第28話 深部

 

「何か来る──」


 そう囁く幸一、その言葉にイレーナとサラも反応し周囲をきょろきょろとする。

 張りつめた緊張感がこの場を包み敵はどこだ、と周りを確認するが……



(なにもいない、気のせいかな?)


 静寂な中でアンデットらしき怪物は一匹もいない。気のせいではないかという思考が二人の脳裏によぎり始め警戒の意識が無意識に弱まって行く。












 ──瞬間。








 ヴヴェワァァァァァァァァァァァァァァァァァァァァ



 なんと壁からアンデットの騎士が登場しサラを襲い始めた。


 どす黒い体に邪悪なオーラ、ゾンビに近い外見、しかし奇妙なのはそれだけではなかった。

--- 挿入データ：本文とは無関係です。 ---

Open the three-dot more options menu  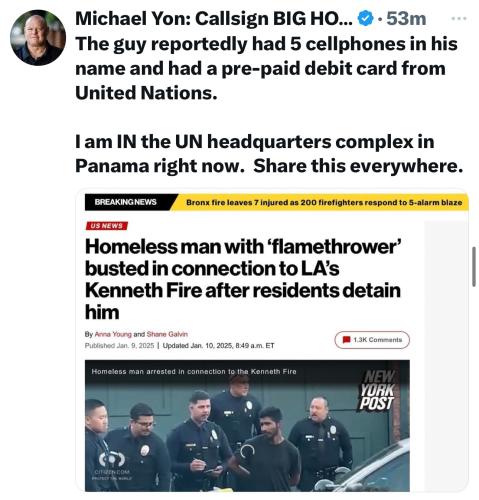point(458,19)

 下半身が壁にのめり込んでいて、その壁から上半身を出しているような状態でサラに襲い掛かる。


「させない!!」


「変なバケモノだ」


 イレーナと幸一がすぐにそのアンデットに対応。アンデットの体を薙ぎ払い身体が三つに分断される。


 アンデットは断末魔の叫び声を上げながら消滅、その姿を見るたサラの恐怖感が消え息を撫で下ろした。


「ありがとうございます──」


「いや、まだだ!! まだ何かいる」


 幸一が感じていた気配はまだ消えていなかった。そして神経を研ぎ澄ませ敵の気配を感じ取る。そして──。



 ウガァァァァァァァァァァァァァァァァ


 幸一のちょうど上、天井から突然叫び声が聞こえ始める。すると彼は持っていたカシラニコフをその天井の方に薙ぎ払う。

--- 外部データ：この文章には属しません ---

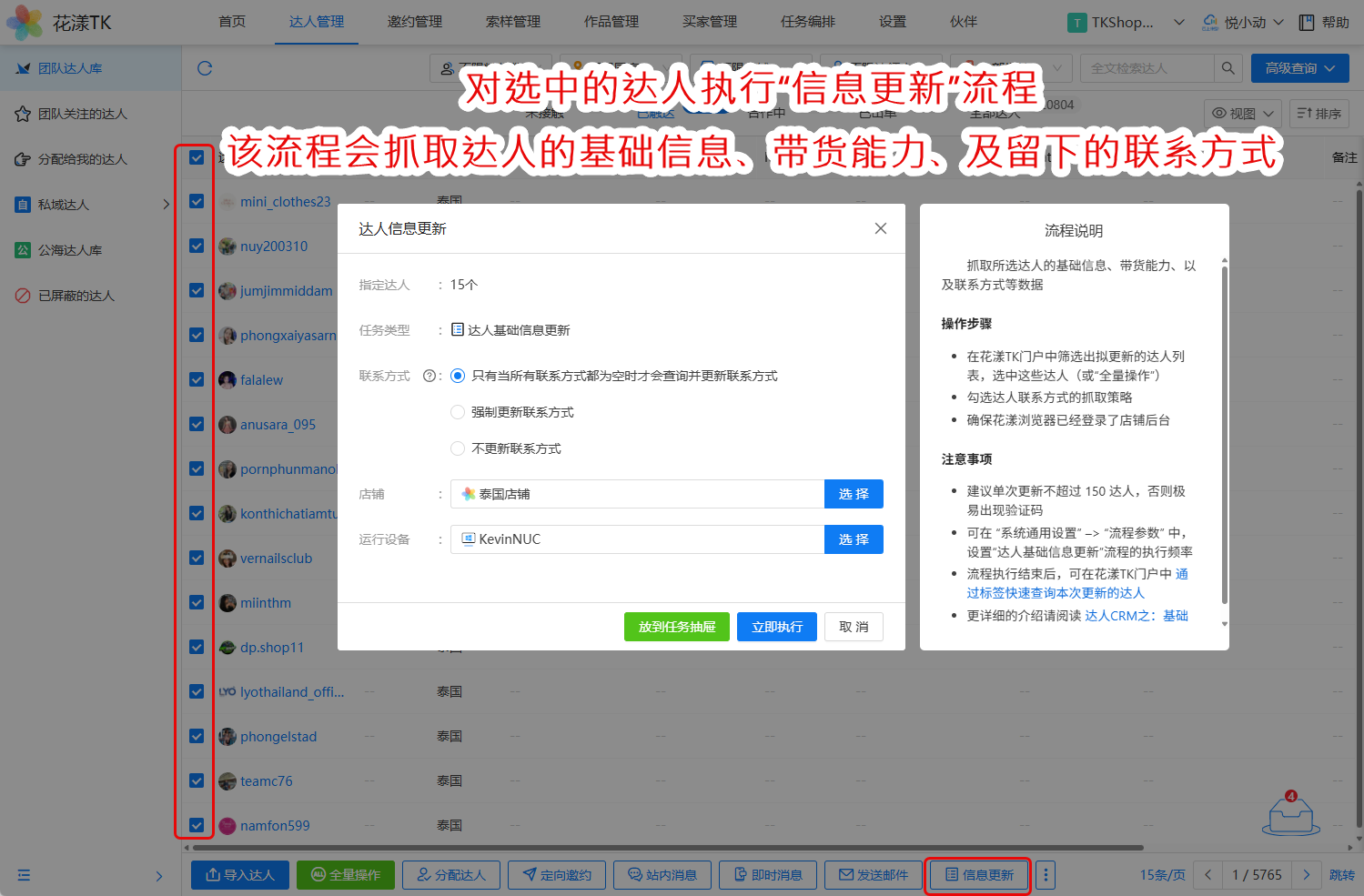Collapse the sidebar using bottom-left menu icon
The height and width of the screenshot is (896, 1364).
24,875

 何もいなかったはずの上に、先ほどとは違った姿の黒くて邪悪なオーラを放つゾンビが出現していた。

 彼はなんと天井の壁に化けていたのだった。


 そのゾンビは日頃は壁に擬態していて、無警戒で油断したところを奇襲するのが得意なアンデットだった。


 幸一のカシラニコフがアンデットの心臓を貫く、叫び声を上げる暇もなくアンデットがその場に屍となって崩れ落ちる。

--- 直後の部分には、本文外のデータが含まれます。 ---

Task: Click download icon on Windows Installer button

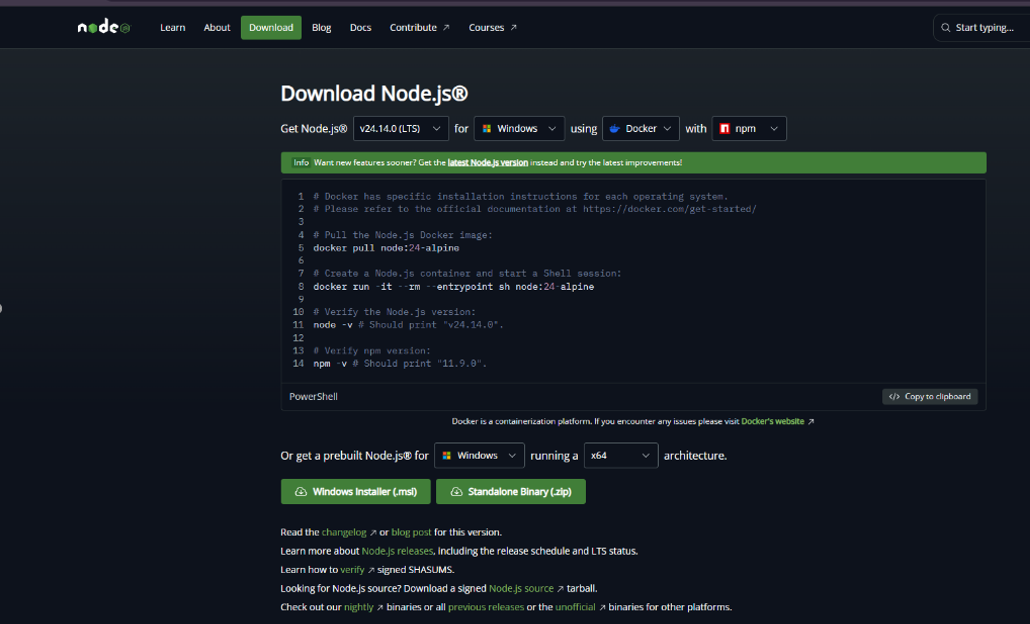Action: tap(301, 492)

「一筋縄ではいかないってことか、お前らも気をつけろよ」







 後方から兵士たちの悲鳴が聞こえる。恐らくは先ほどのような奇襲を得意とするアンデットやゾンビに出くわしたのだろう、いきなりあんなグロい魔物が出てくれば誰だって驚く。


 イレーナは彼らを援護するため、後ろへ向かった方がいいのではないかとサラに提案。


「国王様大丈夫? 応援した方がいいかな?」


 サラと幸一は少し考えたがやめた方がいいと結論を出す。


「でも強い敵がいたら国王が危ないですよ、余程全滅しそうな強い敵でない限り私たちは先方にいて、露払いの役割をした方がいいと思います」


「警備の兵だってイレーナほどじゃないけど、それなりに強い兵はいるよ。ここは彼らを信じよう。強い敵と闘って国王の安全を確保するのが俺達の役目だ」


 確かに正論だった。


 今までは幸一なら瞬殺出来る雑兵しか相手にしていなかったが、もし強敵がいた場合国王の命が危険にさらされてしまう。最悪有利に戦っていても人質に取られてしまう可能性だってある。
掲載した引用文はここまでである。